Nanoemulsions (NE), a state-of-the-art technology, have substantial ramifications across diverse domains,

specifically in medicine. This review provides an overview of current advancements in the fabrication, characteristics,

features, characterization, and medical applications of nanoemulsions. The synthesis of nanoemulsions entails the

fabrication of stable dispersions of nanoscale droplets in a continuous phase, predictably achieved through approaches

such as high-pressure homogenization, ultrasonication, or microfluidics. These techniques have progressed to produce

precise control over droplet size and distribution, admitting tailored formulations to meet specific application requirements.

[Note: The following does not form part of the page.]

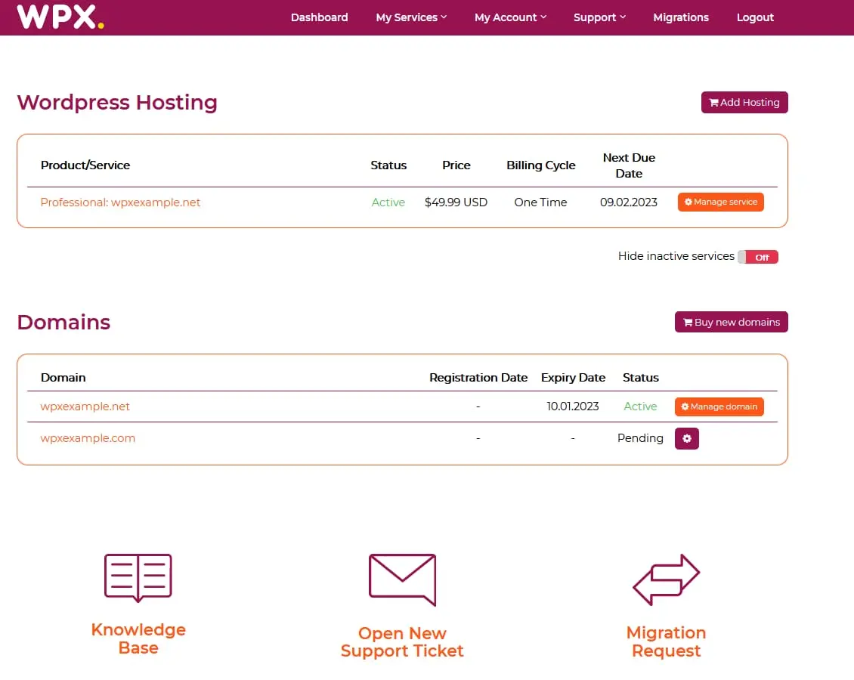
Task: Expand the My Account dropdown menu
Action: point(510,17)
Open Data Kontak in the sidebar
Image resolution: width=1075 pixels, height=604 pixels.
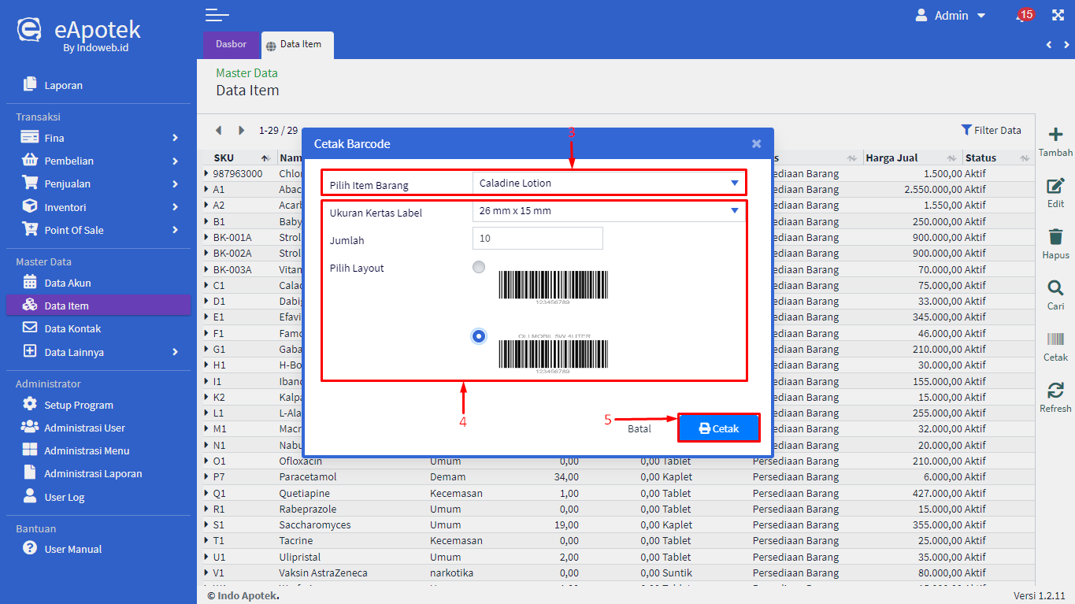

Given the ability of NE to encapsulate a wide range of bioactive compounds (hydrophobic and hydrophilic drugs), their

ability to control release, and their adaptability in terms of administration routes, NEs have great potential in the medical

field associated with drug delivery applications. Furthermore, their transparent appearance and low viscosity boost their

suitability for various pharmaceutical and biomedical applications. Characterization of nanoemulsions involves evaluating

parameters such as droplet size, polydispersity index, and zeta potential. Advanced techniques like dynamic light

scattering, electron microscopy, and nuclear magnetic resonance spectroscopy contribute to a comprehensive

understanding of NE properties. However, NE face certain limitations, such as potential toxicity concerns associated with

the use of surfactants and the challenge of maintaining long-term stability. Overcoming these limitations is crucial for

maximizing the therapeutic potential of NE in medical applications. In conclusion, the recent innovations in NE present a

versatile platform with considerable potential for revolutionizing drug delivery and medical imaging. Ongoing research

endeavors strive to overcome these constraints and fully exploit the potential of NE in diverse medical contexts,

notwithstanding their inherited limitations.